その日、一日中空気は重く、教室内には沈黙が流れた。


「静かだな」

「まあ、色々あったしね」


あの動画が再生された後、淫売はいつの間にか姿を消した。残された偽善者達は、あまりにもおぞましい光景を見たからか、嘔吐する始末。


「あれは酷かったな」

「その原因が、よく言うよ」

「何のことだ?」


やれやれ、と水瀬は肩を竦める。


「だが、本当にあの女のことを思ってるのなら、この程度のことでは考えを変えない筈だろう?」

「辛辣だね」

「所詮、彼らのやったことは、自分のための正義だったということだ」

「まあ、そんなもんでしょ」


そして、一息おいた後、彼は言った。


「けど、君のやったことは、それと何か違うのかい?」


昨日、何かが変わった時。私はその答えを見つけていた。


「いや、違わない」

「だったら、君に、あの人達を批判する権利はないんじゃない?」

「その通りだ」

「じゃあ、さっきまで偉そうに言ってたことは何だったの?」


にやにやとして、からかうような口調で水瀬は言う。

だがな、


「お前は、最も重要なことを忘れているぞ」

「へ~...。それは何かな?」

「私がいつ、自分が正しいと言った」

「それはたしかに。そういえば言ってないね」

「私は別に、正しくあろうとはしていない。ただ、自分が良いと思ったことをするだけだ」

「いや.....それがまさに、自分のための正義だと思うんだけど......」

「そう、そうなんだ!」


あの時、私は気付いたんだ。


「私は、私が正しいと思う。」


最も大切なこと。


「だから、私は正しい」


この、真理を。


「なんだそれ。
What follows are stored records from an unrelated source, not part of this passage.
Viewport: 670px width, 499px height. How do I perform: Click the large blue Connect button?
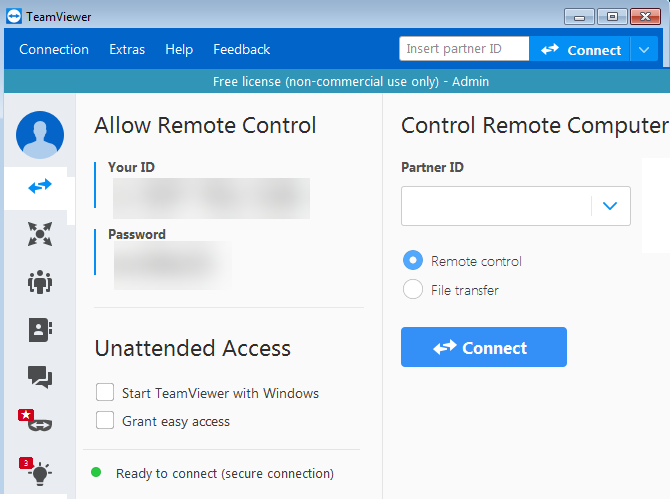483,347
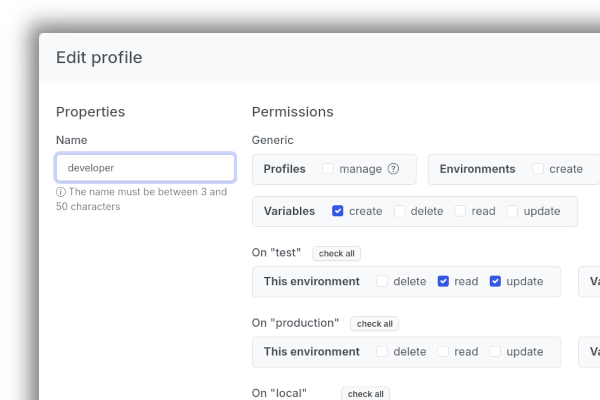Click the info icon beside name hint
The image size is (600, 400).
(61, 192)
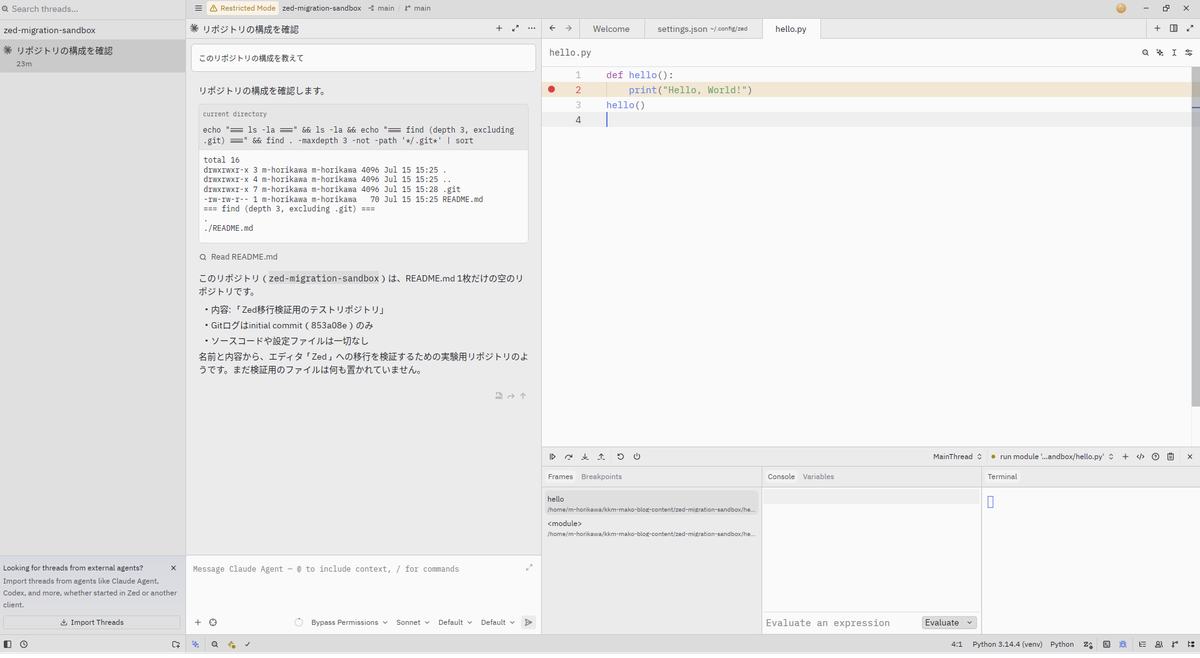Stop the debugger with the power icon
Screen dimensions: 1200x658
pos(637,456)
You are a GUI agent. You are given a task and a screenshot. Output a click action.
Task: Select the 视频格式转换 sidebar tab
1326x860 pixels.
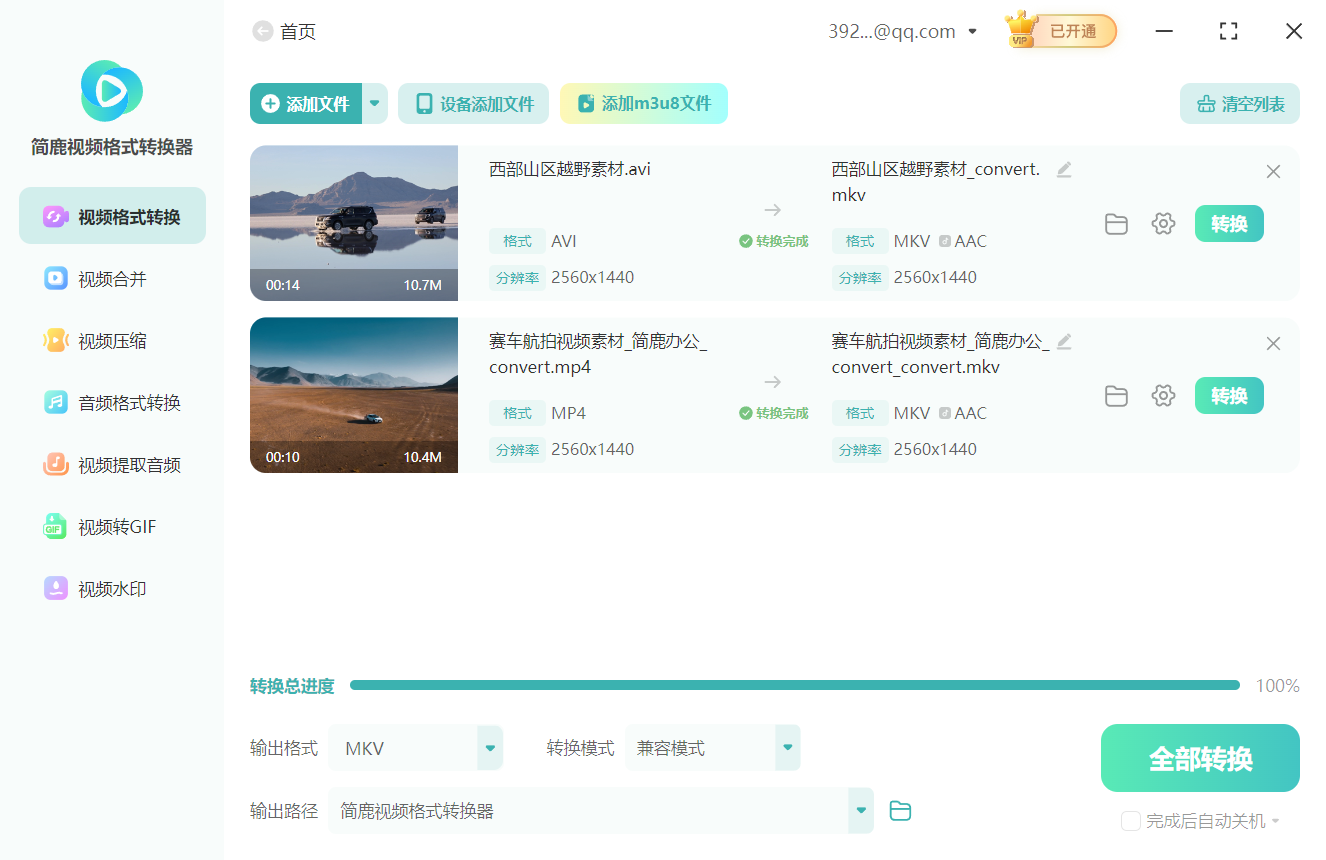click(x=111, y=215)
全然論理的じゃないじゃん」


呆れたように水瀬は言った。


「しかし、だ。人間とは本来、論理的な生き物ではないと思わないか?そもそも、論理的かどうかを正しさの基準にするのも、個人の好みの問題だとは思わないか?」

「けど、社会的な基準になってるから、個人というより社会の好みなんじゃない?」

「そうは言っても、社会は結局個人の集合だ。それに、人が誰かを好きになるときに、自分が構成する社会は意識しないだろう?」

「なんか洒落た感じで話を纏めないでくれる?」


一瞬の沈黙の後、どこか遠い目をして、彼は言った。


「でもまあ.....。本当に自分を信じれるのなら、それに越した良いことは無いね......」


いつもの明るさを失った彼のことを、不自然に思うが、彼はすぐに表情をいつものように変えて、


「そ·れ·に、君は事実、被害者だしね。多少のことは許されるよ」


いつもよりどこかわざとらしく、言葉を強調して言った。


「それよりさ。君、どうしたの?昨日会った時と随分喋り方が違うけど」

「今更過ぎないか?これだけ話したのだから、もう気にしてないものと思っていたが」

「気になってるに決まってるじゃないか~。僕たち友達だろ?」


皮肉めいた笑みを浮かべて言う彼を見て、やはり掴めない奴だと思う。


「実は、私もよく分かっていない。恐らく、本来の自分に戻っただけだと思うのだが、推測で物を言われるのは嫌いだろう?」

「う~ん.......まあそうだね。それに、今日あったことからなんとなく分かるしね」


何が分かるのかを聞くのはやめておこう。あの女を思い出すだけ煩わしい。


「そういえば。あの噂を広めたのは、先輩なのかな?」

「さあな。私ではないことは確かだ」


そっか...。と考えるような素振りの後、


「部活、辞めた方が良いんじゃない?」


という、彼にしては珍しい、生産的な意見が提示される。


「それもそうだな。わざわざあんな醜い奴と、共に汗を流す必要はないしな」

「そうそう」


一応、中学から続けたサッカーだが、あんな球遊び、現実で役に立つことはないからな。


「では、放課後、顧問に退部届けを出すことにでもしよう」

「それが良いと思うよ~」


とりあえず、無駄なものを清算することにしようか。












あのビデオも含めて。


いつも評価とブクマありがとうございます。

ポイントが500を突破し、感動しています。

頑張りますね!





























できるだけ........。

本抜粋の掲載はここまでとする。